### WHAT IS REQUIRED
Output, word for word, the line that contains "The image size is (1288, 940)." and all lines after it in the records below, omitting pictures.

### SUPPLIED ENTRIES
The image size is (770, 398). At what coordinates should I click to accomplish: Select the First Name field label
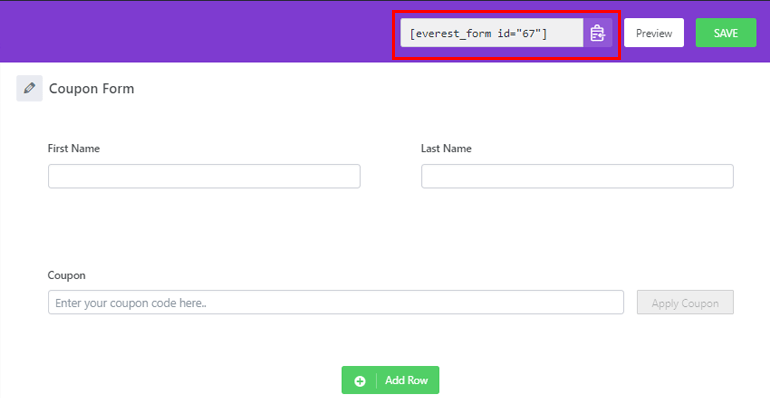[x=74, y=148]
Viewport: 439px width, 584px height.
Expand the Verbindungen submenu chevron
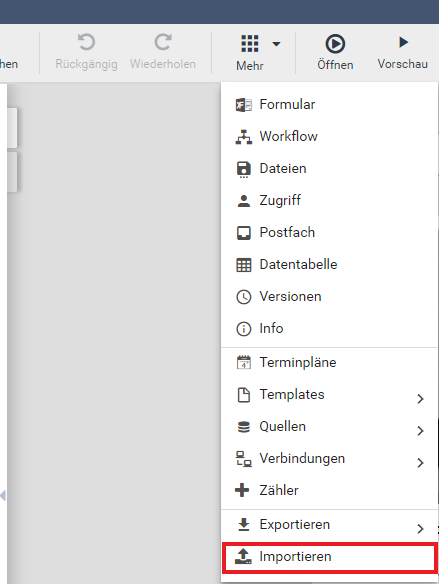420,463
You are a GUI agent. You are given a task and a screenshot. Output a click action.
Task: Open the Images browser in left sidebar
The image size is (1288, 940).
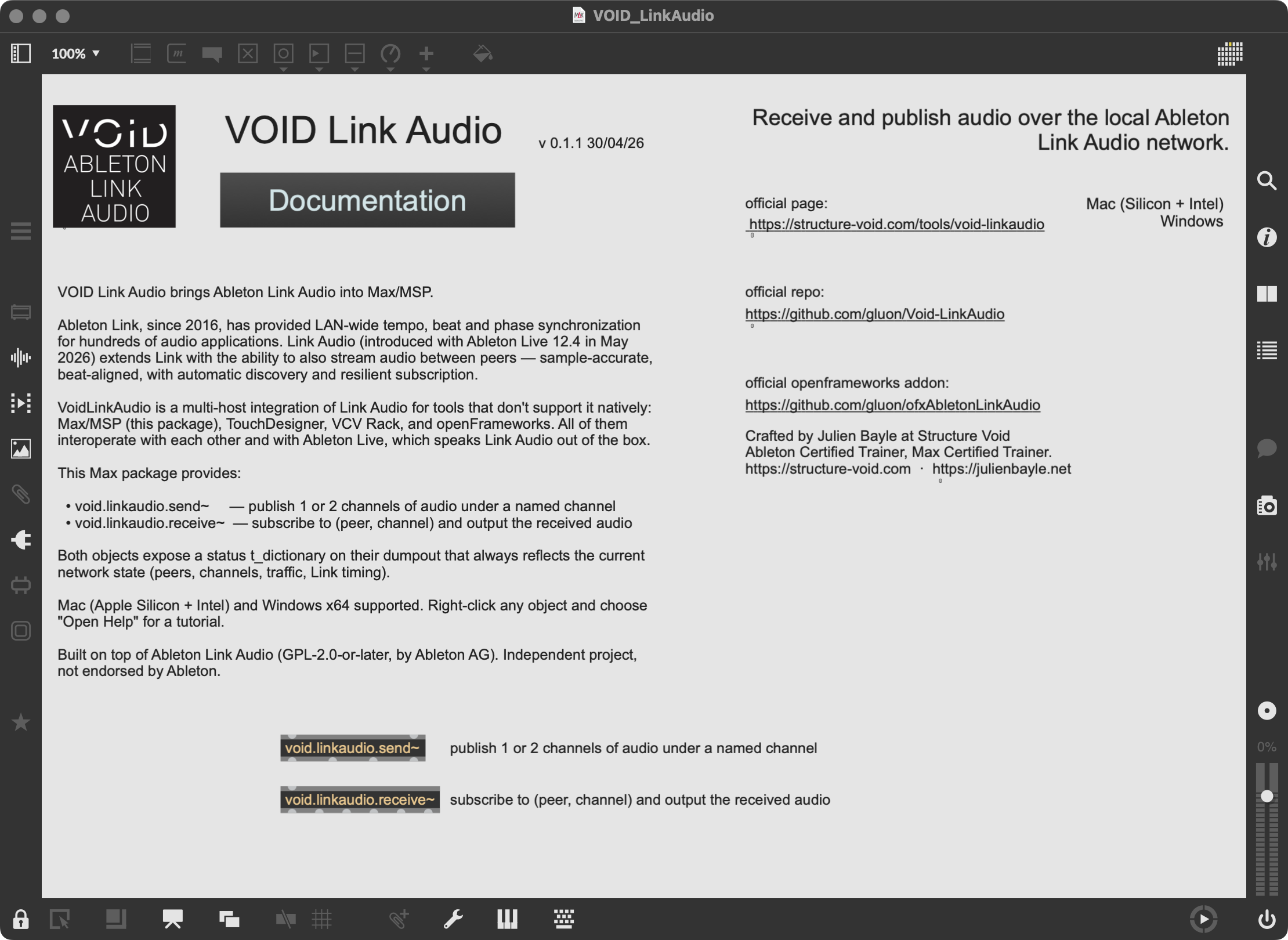pos(21,449)
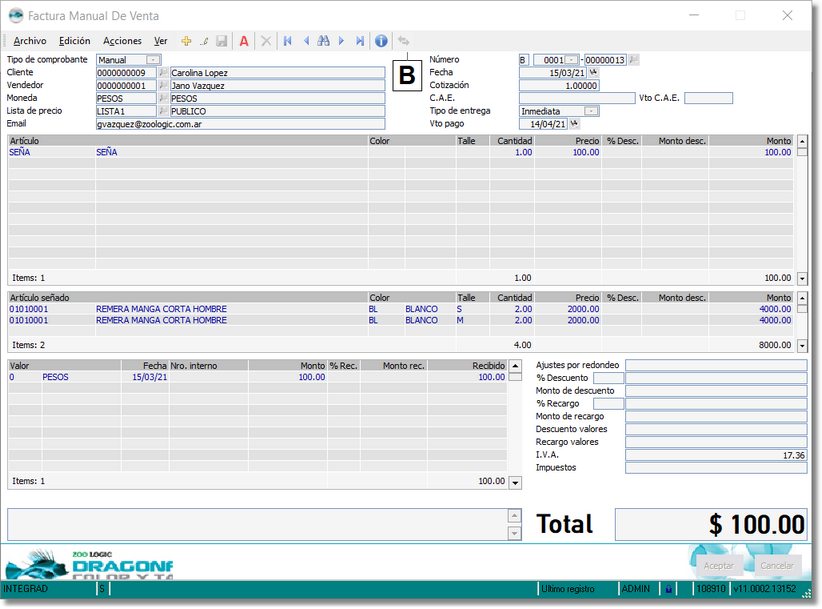Click the blue information icon
The width and height of the screenshot is (822, 609).
click(x=381, y=41)
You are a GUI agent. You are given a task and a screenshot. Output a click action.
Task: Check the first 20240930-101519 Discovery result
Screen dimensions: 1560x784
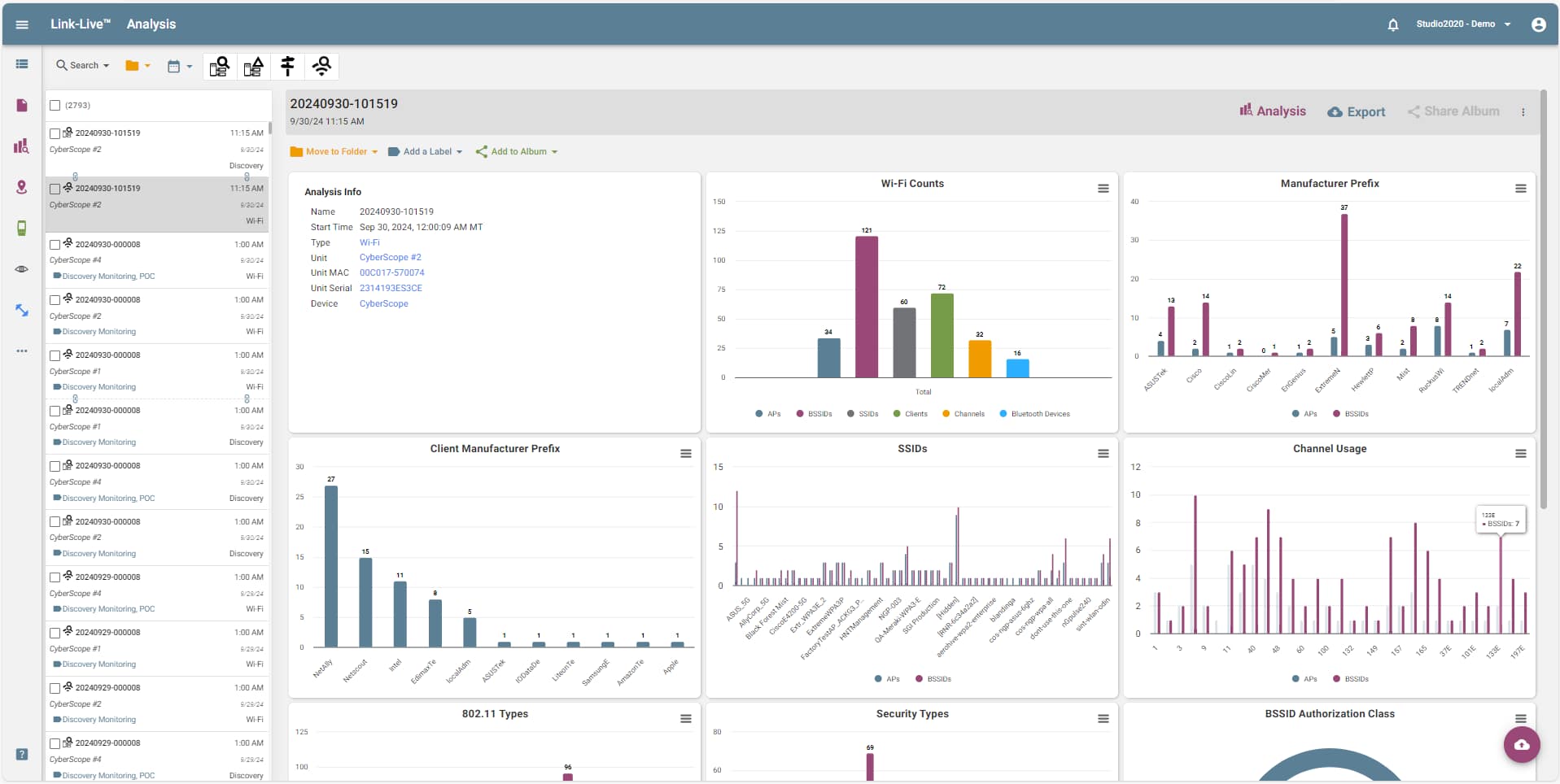[55, 133]
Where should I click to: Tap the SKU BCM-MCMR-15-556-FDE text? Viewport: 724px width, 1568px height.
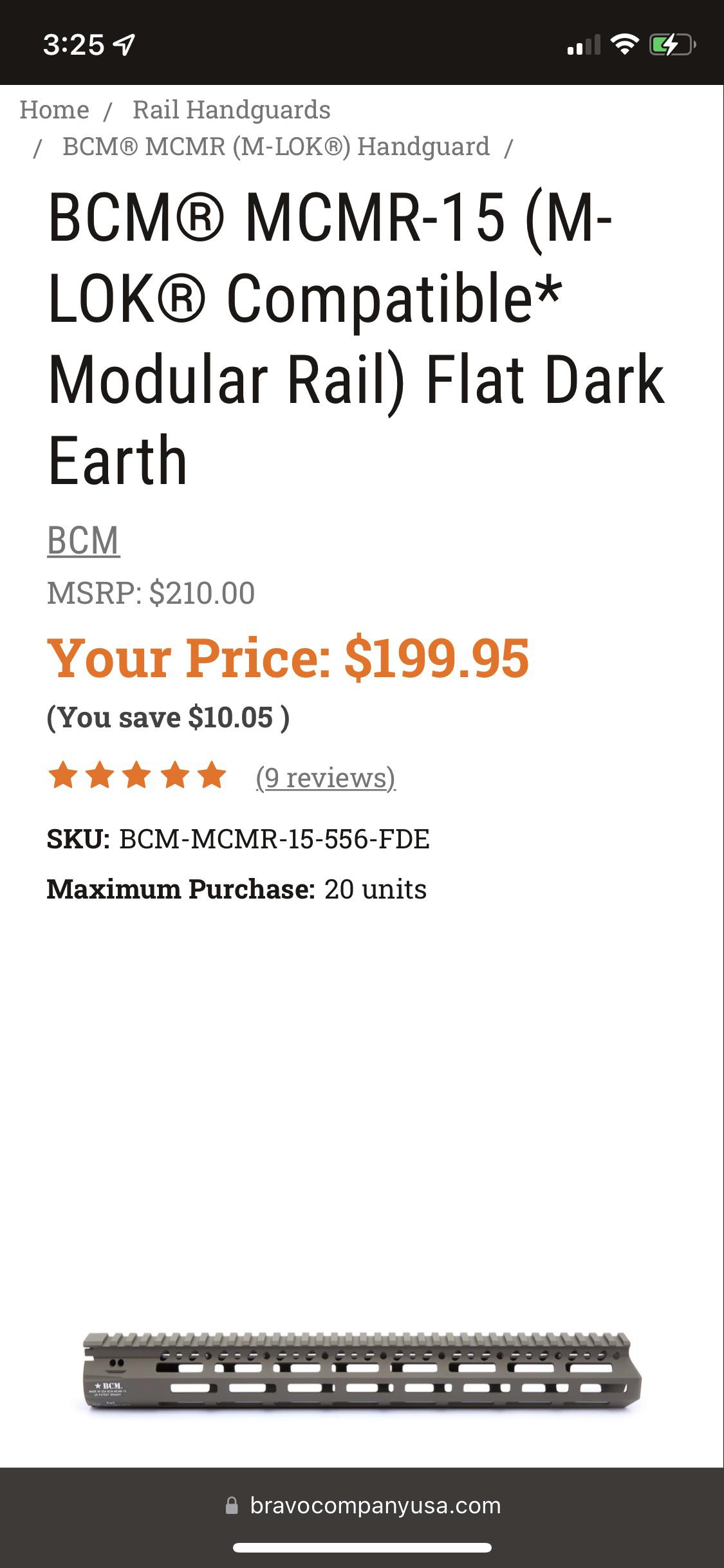pyautogui.click(x=238, y=839)
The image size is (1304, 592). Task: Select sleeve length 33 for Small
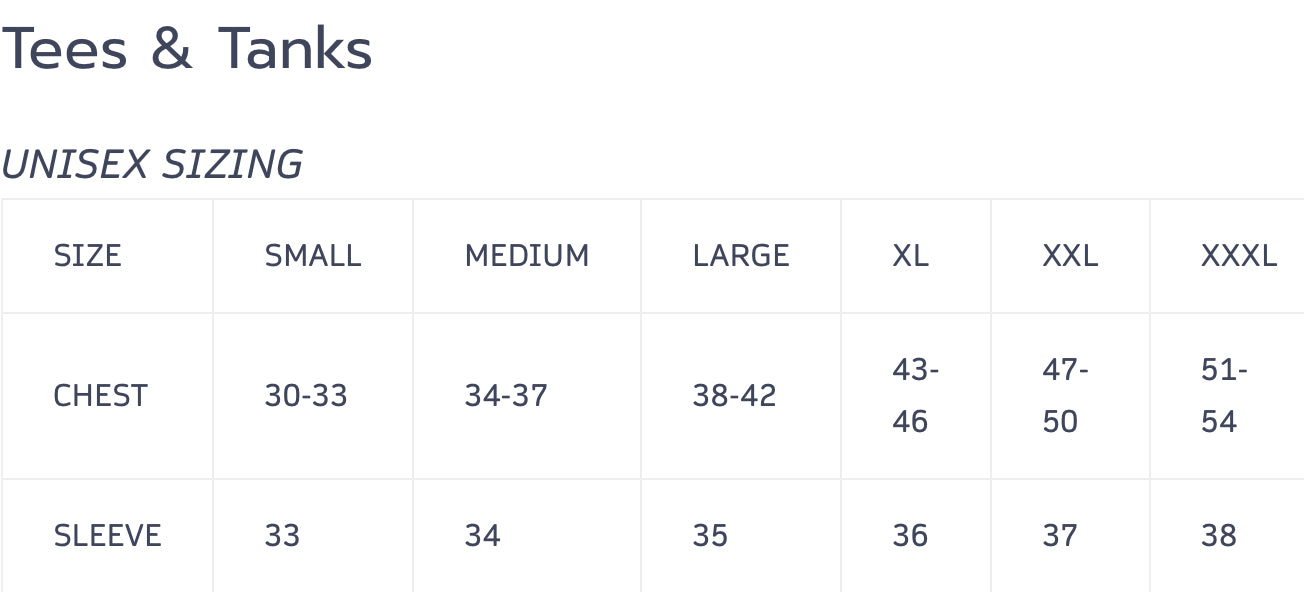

### SOLUTION TO THIS TASK
The image size is (1288, 940).
pos(21,449)
Click the blue information icon
The width and height of the screenshot is (822, 609).
click(x=381, y=41)
You are a GUI agent. You are given a task and a screenshot. Output a click action.
Task: Check the first 20240930-101519 Discovery result
Screen dimensions: 1560x784
[55, 133]
Where should I click to: Tap the SKU BCM-MCMR-15-556-FDE text? Viewport: 724px width, 1568px height.
pyautogui.click(x=238, y=839)
The image size is (1304, 592). Task: Select sleeve length 33 for Small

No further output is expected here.